::: Supplied material :::
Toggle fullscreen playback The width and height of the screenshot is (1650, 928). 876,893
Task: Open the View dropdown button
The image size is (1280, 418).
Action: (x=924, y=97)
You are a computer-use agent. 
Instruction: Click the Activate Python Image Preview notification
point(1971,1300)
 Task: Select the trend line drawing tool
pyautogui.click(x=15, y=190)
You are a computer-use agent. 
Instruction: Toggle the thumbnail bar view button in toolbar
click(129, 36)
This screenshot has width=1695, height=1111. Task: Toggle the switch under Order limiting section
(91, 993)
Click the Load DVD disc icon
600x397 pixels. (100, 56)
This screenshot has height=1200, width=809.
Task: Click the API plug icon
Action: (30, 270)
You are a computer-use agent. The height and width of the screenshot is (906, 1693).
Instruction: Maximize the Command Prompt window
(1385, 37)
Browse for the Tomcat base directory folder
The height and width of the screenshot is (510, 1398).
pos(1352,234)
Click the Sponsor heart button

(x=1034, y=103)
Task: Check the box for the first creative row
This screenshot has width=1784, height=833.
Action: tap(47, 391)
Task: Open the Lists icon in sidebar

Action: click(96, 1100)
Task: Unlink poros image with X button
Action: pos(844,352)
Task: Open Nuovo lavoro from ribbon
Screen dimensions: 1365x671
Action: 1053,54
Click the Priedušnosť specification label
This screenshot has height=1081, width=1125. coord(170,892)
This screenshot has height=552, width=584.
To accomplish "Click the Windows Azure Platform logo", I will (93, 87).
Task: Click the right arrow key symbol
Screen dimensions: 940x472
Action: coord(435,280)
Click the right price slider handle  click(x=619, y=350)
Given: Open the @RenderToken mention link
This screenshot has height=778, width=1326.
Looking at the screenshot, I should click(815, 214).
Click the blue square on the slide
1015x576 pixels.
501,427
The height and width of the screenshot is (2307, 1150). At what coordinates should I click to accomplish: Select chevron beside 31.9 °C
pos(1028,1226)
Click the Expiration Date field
:::
## Stated goal
Rewrite all of the records above, putting "Request" wherever "Instruction" appears and leaving everything else untouched.

## Written response
Toggle fullscreen playback The width and height of the screenshot is (1650, 928). 876,893
Task: Open the View dropdown button
The image size is (1280, 418).
Action: (x=924, y=97)
You are a computer-use agent. 
Request: Click the Activate Python Image Preview notification
point(1971,1300)
 Task: Select the trend line drawing tool
pyautogui.click(x=15, y=190)
You are a computer-use agent. 
Request: Toggle the thumbnail bar view button in toolbar
click(129, 36)
This screenshot has width=1695, height=1111. Task: Toggle the switch under Order limiting section
(91, 993)
Click the Load DVD disc icon
600x397 pixels. (100, 56)
This screenshot has height=1200, width=809.
Task: Click the API plug icon
Action: (30, 270)
You are a computer-use agent. The height and width of the screenshot is (906, 1693).
Request: Maximize the Command Prompt window
(1385, 37)
Browse for the Tomcat base directory folder
The height and width of the screenshot is (510, 1398).
pos(1352,234)
Click the Sponsor heart button

(x=1034, y=103)
Task: Check the box for the first creative row
This screenshot has width=1784, height=833.
Action: tap(47, 391)
Task: Open the Lists icon in sidebar

Action: click(96, 1100)
Task: Unlink poros image with X button
Action: pos(844,352)
Task: Open Nuovo lavoro from ribbon
Screen dimensions: 1365x671
Action: 1053,54
Click the Priedušnosť specification label
This screenshot has height=1081, width=1125. coord(170,892)
This screenshot has height=552, width=584.
To accomplish "Click the Windows Azure Platform logo", I will (93, 87).
Task: Click the right arrow key symbol
Screen dimensions: 940x472
Action: coord(435,280)
Click the right price slider handle  click(x=619, y=350)
Given: Open the @RenderToken mention link
This screenshot has height=778, width=1326.
Looking at the screenshot, I should click(815, 214).
Click the blue square on the slide
1015x576 pixels.
501,427
The height and width of the screenshot is (2307, 1150). At what coordinates should I click to accomplish: Select chevron beside 31.9 °C
pos(1028,1226)
Click the Expiration Date field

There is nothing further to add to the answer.